It was great to see David Ferrer bow out of the game after a few great wins and then losing to Nadal but with his competitive spirit entirely intact! One of the games greatest warriors and a true sportsman.
Uncle Toni certainly thinks so as he named Djokovic, Thiem & Federer as Nadal’s biggest threats for the title.
- Federer will be playing his first clay event since 2016 when he steps onto the court in Madrid.
- Federer has been making his readjustment to the clay with his coaches Severin Luthi, Ivan Ljubicic & long-time fitness trainer Pierre Paganini.
- Federer’s decision not to play on the clay in the past was in part due to an effort to protect his knee and back in his advancing years.
Paganini is tasked with getting Federer in optimum physical condition for clay and the fitness guru says Federer should have no injury worries on the surface.

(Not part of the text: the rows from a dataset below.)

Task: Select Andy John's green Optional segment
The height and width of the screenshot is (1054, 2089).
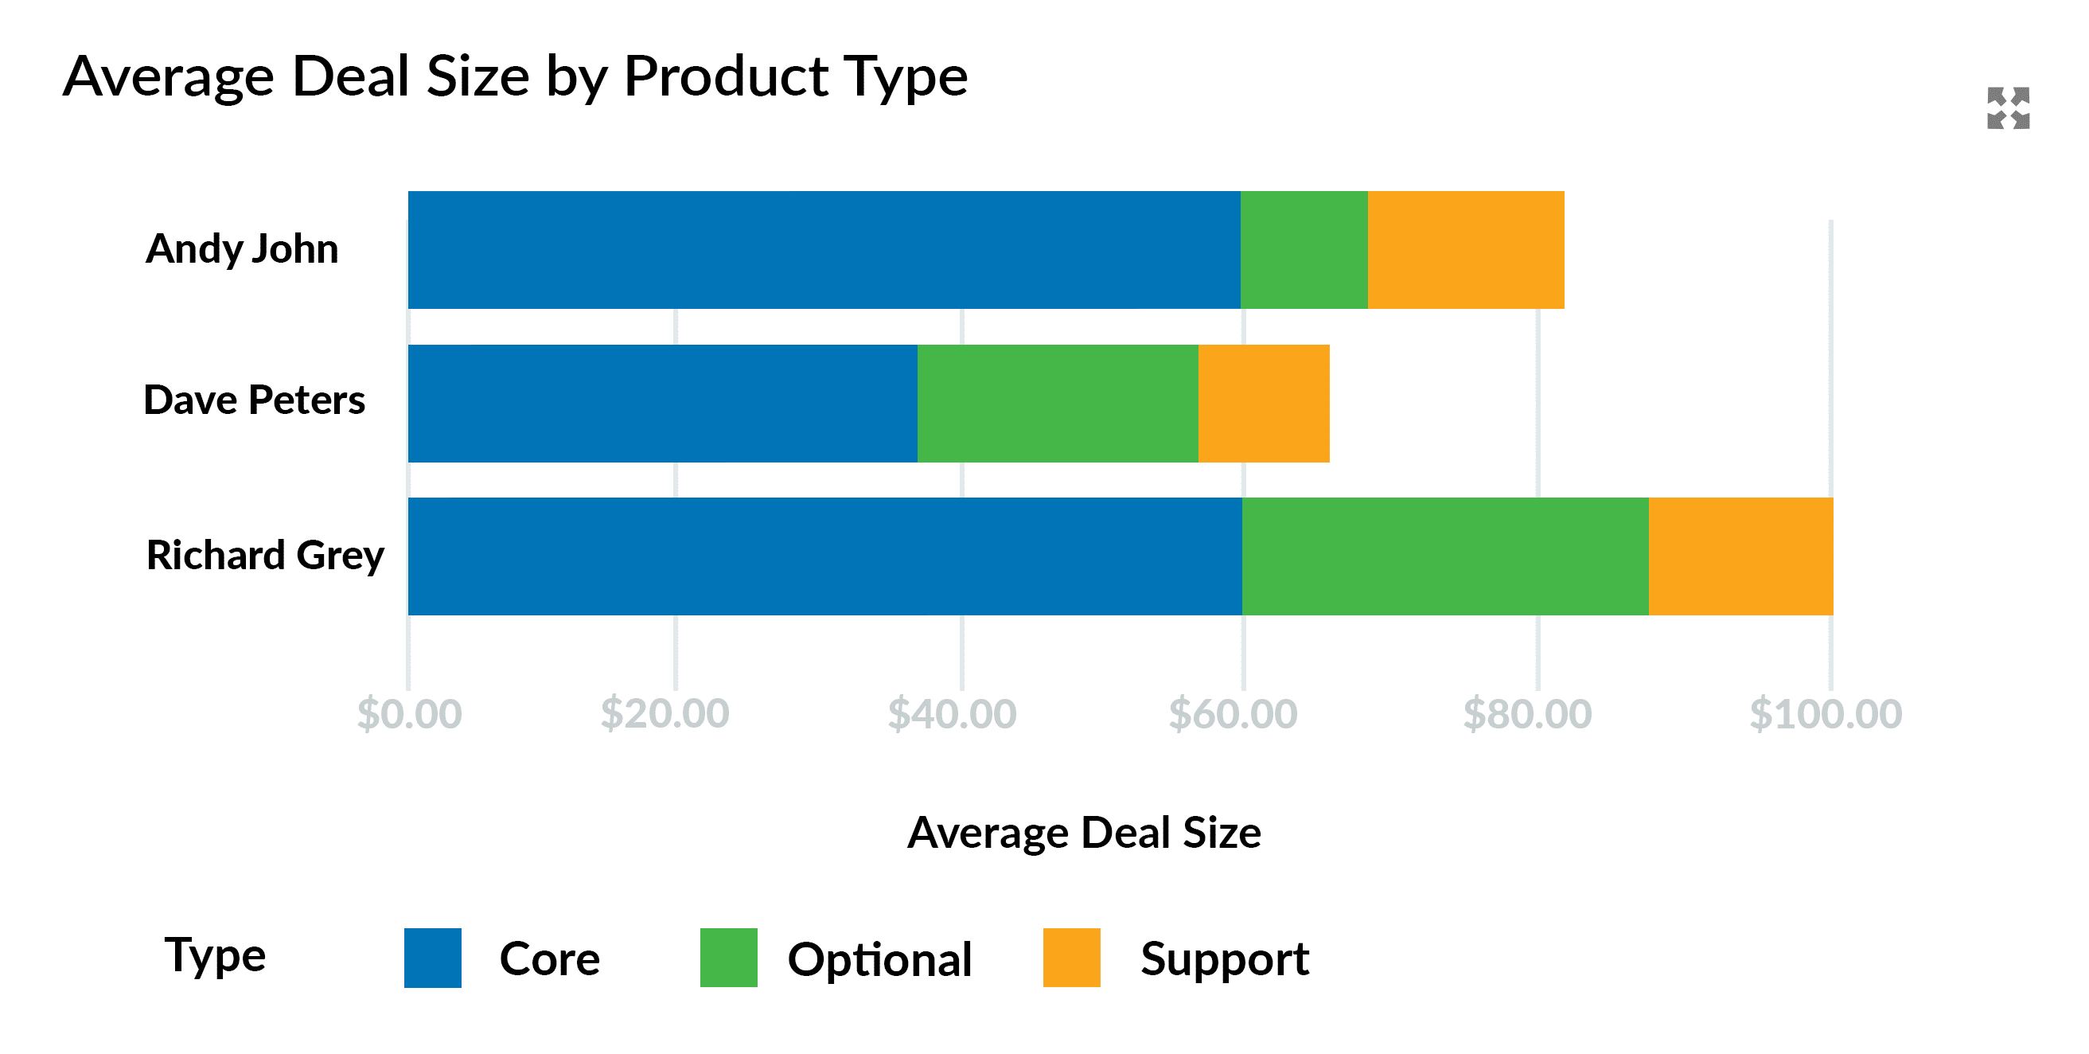Action: click(1303, 250)
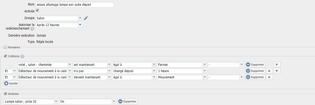Expand the Après 12 heures dropdown
Viewport: 315px width, 105px height.
pyautogui.click(x=59, y=25)
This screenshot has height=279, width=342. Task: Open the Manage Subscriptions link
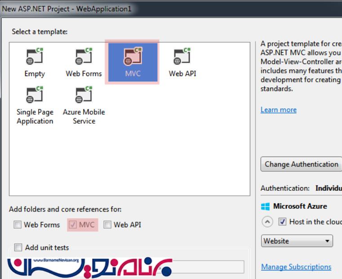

He told Swiss publication Blick “He was rarely injured in the course of his career and in principle no more often on a certain surface. It is important when changing surface to quickly adjust to something new in your head, so you have the right reflexes in the implementation"
Luckily, that's one of Roger's most underrated qualities.
If Paganini is right how good would it be to see a Nadal/Federer final??
And what can we learn from him?
Apart from the obvious physical qualities and great desire Uncle Toni explains the reasons why Nadal has been so successful.
Uncle Toni said: “He manages to cope with adversity. It is in his head, and it is the same gift that Djokovic and Federer have. Turning negative situations upside down [and] getting out of adversity. [It is] a gift that young people do not have. If all goes well, they win, they are happy but they are not able to win playing badly.
It is not normal to still see 37 and 33-year-old players winning the most important tournaments and this depends on their tendency to often reach an unjustified level of frustration.
They want to be told that they are good, that everything is fine, they don't accept criticism”
In my view this applies to the vast majority of players who compete at all levels throughout the world. Taking knocks on the chin, recovering and finding a way even on the poorer days is fundamental for any tennis competitor. Moaning all the time serves no purpose if you can’t use that negative energy and do something positive with it!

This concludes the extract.